▸ **Selected extract**
=====

Difference between VMware and xen
VMware vs xen:
With hardware getting more and more capable, by means of cheap multi-core processors and gobs of memory, we can expect virtualization to become only more important in the coming years. Virtualization promises reduced costs for IT organizations, both hard (machines, power, cooling) and soft (admin and operations personnel). There are lots of products on the market already, but two that draw the most attention are open source Xen and VMware family of products. Despite their popularity, there are ones who are still blind to the differences between VMware and Xen. Therefore, this article will provide a brief description on differences between VMware and Xen.
What is VMware?
VMware is a company that provides virtualization software for x86-compatible computers. VMware Inc. is a subsidiary of EMC Corporation and has its headquarters in Palo Alto, California. The term “VMware” is often used in reference to specific VMware Inc. products such as VMware Workstation, VMware Virtual Desktop Infrastructure, VMware Player and VMware Server. VM, which stands for “Virtual Machine” (not to be confused with the broader term virtual machine), is a widely-installed operating system for IBM-compatible computers and servers that can host other operating systems in such a way that each operating system behaves as if it were installed on a self-contained computer with its own set of programs and hardware resources. In 1998 VMware was founded by Diane Greene, Mendel Rosenblum, Scott Devine, Edward Wang and Edouard Bugnion. Greene and Rosenblum, who are married, first met while at the University of California, Berkeley. Edouard Bugnion remained the chief architect and CTO of VMware until 2005, and went on to found Nuova Systems (now part of Cisco). VMware developed a range of products, most notable of which are their hypervisors. VMware became well known for their first type 2 hypervisor known as GSX. This product has since evolved into two hypervisor products lines, VMware’s type 1 hypervisors running directly on hardware, along with their hosted type 2 hypervisors. VMware’s products predate the virtualization extensions to the x86 instruction set, and do not require virtualization-enabled processors. On newer processors, the hypervisor is now designed to take advantage of the extensions. VMware’s approach avoids some of the difficulties of virtualization on x86-based platforms. Although VMware virtual machines run in user-mode, VMware Workstation itself requires the installation of various drivers in the host operating-system, notably to dynamically switch the Global Descriptor Table (GDT) and the Interrupt Descriptor Table (IDT).

=====

▸ **Dataset section**
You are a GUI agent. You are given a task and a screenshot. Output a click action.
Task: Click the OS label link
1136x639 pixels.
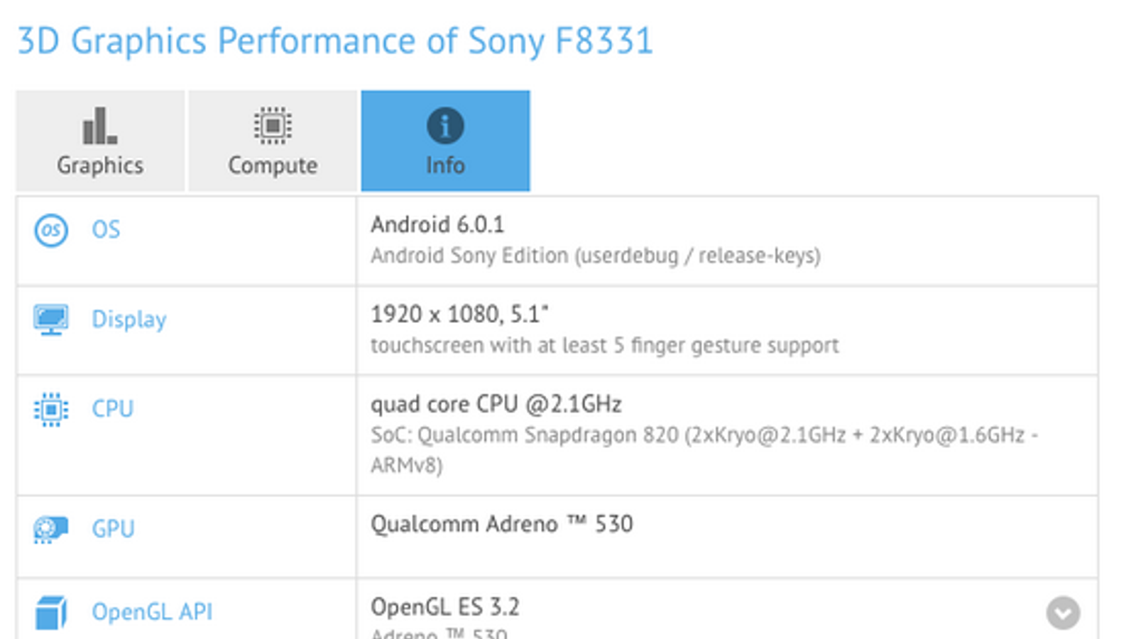tap(106, 230)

=====

▸ **Problems to solve**
1/ Reproduce the article comparing VMware and Xen from "Difference between VMware" up to and including "What is VMware?", with "gobs of memory" changed to "large amounts of memory".
2/ Write the next part of the article comparing VMware and Xen, picking up immediately after its final sentence.

▸ **Answers for the exercise**
1/
Difference between VMware and xen
VMware vs xen:
With hardware getting more and more capable, by means of cheap multi-core processors and large amounts of memory, we can expect virtualization to become only more important in the coming years. Virtualization promises reduced costs for IT organizations, both hard (machines, power, cooling) and soft (admin and operations personnel). There are lots of products on the market already, but two that draw the most attention are open source Xen and VMware family of products. Despite their popularity, there are ones who are still blind to the differences between VMware and Xen. Therefore, this article will provide a brief description on differences between VMware and Xen.
What is VMware?

2/
What is XEN?
Xen is an open-source virtualization solution. The Xen hypervisor acts as a thin layer between the hardware and the operating system, allowing multiple virtual servers to run simultaneously on a single physical server. Each virtual server acts independently of the others, with its own allocated area of RAM and virtual disks. Xen makes it possible for multiple guest operating systems to run on a single computer by using a software layer called a hypervisor to mediate access to the real hardware. The hypervisor acts like a traffic cop, directing hardware access and coordinating requests from the guest operating systems. Responsibilities of the hypervisor include memory management and CPU scheduling of all virtual machines (“domains”), and for launching the most privileged domain (“dom0”) – the only virtual machine which by default has direct access to hardware. From the dom0 the hypervisor can be managed and unprivileged domains (“domU”) can be launched. Xen, which was released under the GNU General Public License, was originally a research project at the University of Cambridge. XenSource, Inc., a company that supported the development of the open source project and enterprise applications of the software, was acquired by Citrix Systems in October 2007. Xen pioneered a form of virtualization known as paravirtualization, in which guests run a modified operating system. The guests are modified to use a special hypercall ABI, instead of certain architectural features. The Xen hypervisor is also exceptionally lean– less than 150,000 lines of code. That translates to extremely low overhead and near-native performance for guests. Xen re-uses existing device drivers (both closed and open source) from Linux, making device management easy. Moreover Xen is robust to device driver failure and protects both guests and the hypervisor from faulty or malicious drivers.
What is the difference between VMware and Xen?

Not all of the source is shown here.